In this research the interviewees highlighted poverty as the most fundamental barrier to digital access for young people. While that may not be the biggest surprise, what struck me is how deeply entrenched the knock-on effects of digital poverty are. It’s important to acknowledge that poverty is not static. Issues of poverty can arise in ways that are unpredictable and may lead to critical disadvantages in terms of pathways to education or employment. People living in multiple occupancy households, who are in or leaving care, who lack digital role models – these realities do not exist in isolation and indeed many relate to poverty and each other.
There are strong messages in this research that those designing strategies need to hear. Headteachers spoke to young people for whom access to publicly funded hardware (that we saw especially in response to the initial lock downs in the pandemic) was made redundant by a lack of functional Wi-Fi, and in some cases by not even having the electricity needed to charge the devices. “We’re talking about kids with no oven, never mind Wi-Fi,” was an expression used by one interviewee, and this is a situation that is set to worsen as the cost-of-living crisis deepens.
Today we exist in a world where the electricity to charge your device – something many of us take for granted – is now a very real barrier for some to digital access, skills and opportunities. From April 2022 the cost of energy has risen by more than 50% a year, with no signs of reducing in the foreseeable future, the problem will become even more pronounced.
Barriers to digital skills are further compounded by geography. While there may be some assumptions that digital skills offer levelling opportunities, or can contribute to social mobility, the research found that where young people live also affects their ability to develop digital skills. The government has emphasised the development of tech hubs around the country and outside main urban areas as an illustration of expanding digital opportunities for young people, but our research found that tech hubs are not in places where people need them most.

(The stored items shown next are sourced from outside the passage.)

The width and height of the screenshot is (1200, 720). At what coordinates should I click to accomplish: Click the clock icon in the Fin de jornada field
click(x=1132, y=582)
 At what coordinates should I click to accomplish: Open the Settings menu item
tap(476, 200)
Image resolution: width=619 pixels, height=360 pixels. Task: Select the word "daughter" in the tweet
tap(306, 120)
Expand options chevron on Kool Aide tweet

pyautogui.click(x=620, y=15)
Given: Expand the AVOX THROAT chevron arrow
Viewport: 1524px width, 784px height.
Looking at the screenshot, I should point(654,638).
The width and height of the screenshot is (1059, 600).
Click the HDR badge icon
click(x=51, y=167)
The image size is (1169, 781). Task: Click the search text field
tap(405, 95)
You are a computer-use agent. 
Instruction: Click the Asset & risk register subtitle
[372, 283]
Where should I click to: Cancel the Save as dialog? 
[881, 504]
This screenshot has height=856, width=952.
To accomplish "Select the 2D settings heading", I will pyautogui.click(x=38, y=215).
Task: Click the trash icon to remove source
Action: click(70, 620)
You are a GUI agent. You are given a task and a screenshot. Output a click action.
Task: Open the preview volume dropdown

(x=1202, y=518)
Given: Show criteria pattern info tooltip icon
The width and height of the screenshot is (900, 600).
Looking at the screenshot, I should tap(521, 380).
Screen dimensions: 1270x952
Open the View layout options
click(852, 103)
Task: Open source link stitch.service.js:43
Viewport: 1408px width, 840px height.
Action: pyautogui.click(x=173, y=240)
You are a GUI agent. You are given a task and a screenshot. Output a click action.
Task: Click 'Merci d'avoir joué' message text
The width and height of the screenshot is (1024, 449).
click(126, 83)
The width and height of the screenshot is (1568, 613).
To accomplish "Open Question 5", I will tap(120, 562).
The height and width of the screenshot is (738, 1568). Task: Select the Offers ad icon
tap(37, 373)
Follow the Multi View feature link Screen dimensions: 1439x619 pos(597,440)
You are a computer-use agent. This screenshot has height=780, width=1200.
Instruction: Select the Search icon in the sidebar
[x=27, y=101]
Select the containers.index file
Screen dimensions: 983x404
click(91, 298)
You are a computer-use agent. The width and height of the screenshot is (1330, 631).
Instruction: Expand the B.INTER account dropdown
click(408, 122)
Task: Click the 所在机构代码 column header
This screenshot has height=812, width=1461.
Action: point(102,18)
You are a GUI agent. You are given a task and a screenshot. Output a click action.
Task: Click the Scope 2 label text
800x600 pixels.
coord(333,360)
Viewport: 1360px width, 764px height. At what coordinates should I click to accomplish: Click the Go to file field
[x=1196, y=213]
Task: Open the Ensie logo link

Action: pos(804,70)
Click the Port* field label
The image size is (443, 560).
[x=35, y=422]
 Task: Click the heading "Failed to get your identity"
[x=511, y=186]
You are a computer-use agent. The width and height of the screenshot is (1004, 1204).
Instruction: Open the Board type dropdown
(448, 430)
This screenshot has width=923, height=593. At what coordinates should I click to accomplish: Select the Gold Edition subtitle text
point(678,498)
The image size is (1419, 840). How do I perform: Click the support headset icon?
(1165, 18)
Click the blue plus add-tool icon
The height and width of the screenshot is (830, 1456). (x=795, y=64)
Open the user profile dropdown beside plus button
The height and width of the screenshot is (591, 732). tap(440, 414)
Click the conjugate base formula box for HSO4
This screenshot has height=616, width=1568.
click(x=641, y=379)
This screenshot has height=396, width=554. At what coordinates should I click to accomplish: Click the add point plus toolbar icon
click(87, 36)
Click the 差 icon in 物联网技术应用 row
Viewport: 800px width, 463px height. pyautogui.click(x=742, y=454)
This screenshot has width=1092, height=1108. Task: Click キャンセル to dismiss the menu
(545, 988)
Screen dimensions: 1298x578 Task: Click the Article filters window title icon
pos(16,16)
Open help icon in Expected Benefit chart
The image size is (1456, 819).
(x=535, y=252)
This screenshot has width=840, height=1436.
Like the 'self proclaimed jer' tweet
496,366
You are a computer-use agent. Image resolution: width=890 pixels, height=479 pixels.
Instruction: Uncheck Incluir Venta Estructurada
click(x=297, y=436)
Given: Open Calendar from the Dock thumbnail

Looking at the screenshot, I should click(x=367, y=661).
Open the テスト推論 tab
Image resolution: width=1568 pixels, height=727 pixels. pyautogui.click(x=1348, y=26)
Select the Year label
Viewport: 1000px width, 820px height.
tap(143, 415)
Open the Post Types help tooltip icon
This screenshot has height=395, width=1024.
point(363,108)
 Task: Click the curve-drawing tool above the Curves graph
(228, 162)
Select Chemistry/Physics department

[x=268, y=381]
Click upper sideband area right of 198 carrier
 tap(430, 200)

One of the biggest points our research drives home is that structural inequalities in society are mirrored and often magnified in digital realities. Our launch event included discussion on the need for more integration of digital skills across youth services, education and safeguarding. Rather than a standalone or separate strategy, we need to meet young people where they are to help realise the role digital skills play in meeting their priorities.
What’s also important is that while this is a relatively new issue, we are already beginning to see the problems spin out of control. Those who have digital skills go on to design digital services, and this in turn affects who ends up using them – so the gap is only set to widen. If we are to develop truly inclusive solutions, we must meet the diverse needs of individuals and focus on ways digital skills can be a step to being a part of creating solutions. And this in turn can enable inclusion.